Wednesday, 24 October 2012

Lights ! Camera ! ACTION ! MBA Thespians ?


At Royal Holloway, University of London the MBA Director is always looking for innovative ways to challenge MBA candidates on their learning journey.  Drawing on the (relatively) recent memory of his own Global MBA programme undertaken around the turn of the Century whilst a full time employee at British Airways, Justin remembers that some of the most poigniant learning was achieved using unconventional learning environments.  This included facing a group of thespians to consider the leadership lessons found in Shakespeare whilst on a World War 2 airfield turned campus at Cranfield.

Fast track a decade and thanks to a positive reaction to a rather unconventional offer, a tactical collaboration between Royal Holloway's Drama team (Embodied by Dr Emma Brodzinski and  Alex Turner, one of the founding members of of non zero one, the drama department's resident theatre company 2012/13) and the School of Management's MBA cohort was born.  The initial creative enterprise that will hopefully yield further exciting learning encounters. 
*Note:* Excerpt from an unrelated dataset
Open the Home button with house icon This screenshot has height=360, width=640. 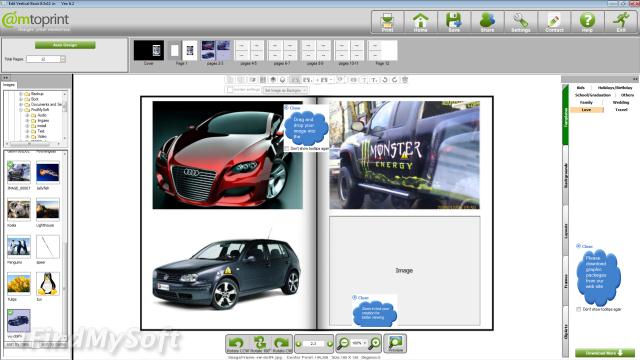pos(420,22)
The idea was to use professional and academic insipired drama techniques to engage the MBA group in the early stages of their programme.  Four half day sessions (two back to back on one day) were envisioned, starting with a common shared experience of a Caryl Churchill play "Love and Information" which was running, to critical and commercial acclaim, at the Royal Court theatre at the head of Sloane Square.  The contemporary production with 57 vignettes or scenes portraying 100 characters by a cast of just 16 was an ideal edgy and challenging play for the MBAs to experience.  The set was a white cube, sub-divided by black grid lines and a variety of bright lighting.  Vignettes used simple but highly effective props to generate a sense of place in an otherwise stark and austere stage, including an amusing upright double bed, cycling machines and a large sofa to feature a family watching TV (the audience).




Pleasingly there is also a strong play and campus link for Royal Holloway MBA students.
Caryl Churchill, whose work spans six decades and has been performed globally, is considered by some to be Britains greatest playwright.  Professor Dan Rebellato, Head of Drama at Royal Holloway, University of London stated that it was entirely fitting to name the soon to be opened £3m new 175 seat campus theatre in recognition of Caryl Churchills work. (BBC,  4 Sep 2012)
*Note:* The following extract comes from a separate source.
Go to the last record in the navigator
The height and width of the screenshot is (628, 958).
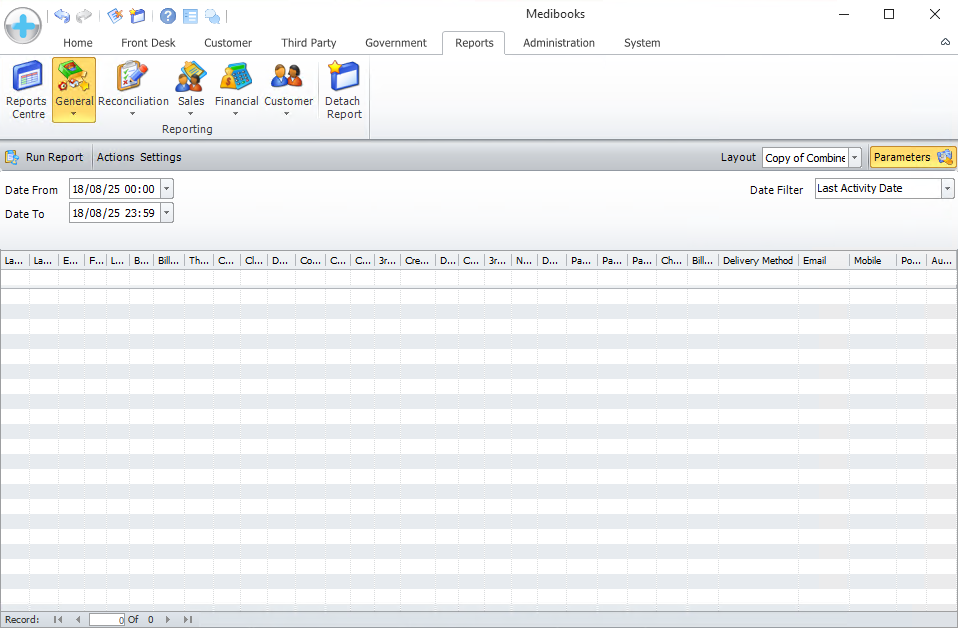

The first campus based interaction for the MBA group took place with the two drama professionals Emma and Alex leading.  With convential lines of table and chairs pushed away, replaced with a circle of chairs and a bean back the first session kicked off with more than a little apprehension.

Simen Gudevold, a Norwegian national who has taken a sabbatical from the HR function at the United Nations in New York, said "Although I generally prefer management classes over theater-studies, and feel more comfortable discussing case studies rather than expressing myself through images, I most definitely see the link between management and drama."

Gungzhong Xia stated "The drama workshop was truly refreshing.  The atmosphere in the class became more harmonious after the interaction.  We got closer to each other." 

Jessica Dacchille added "We were happy to have been challenged in a different way."

Simen concluded "I think this session was a great initiate. The lecture made me realize how we communicate through non-verbal expressions and how power and authority is not only expressed through conversation."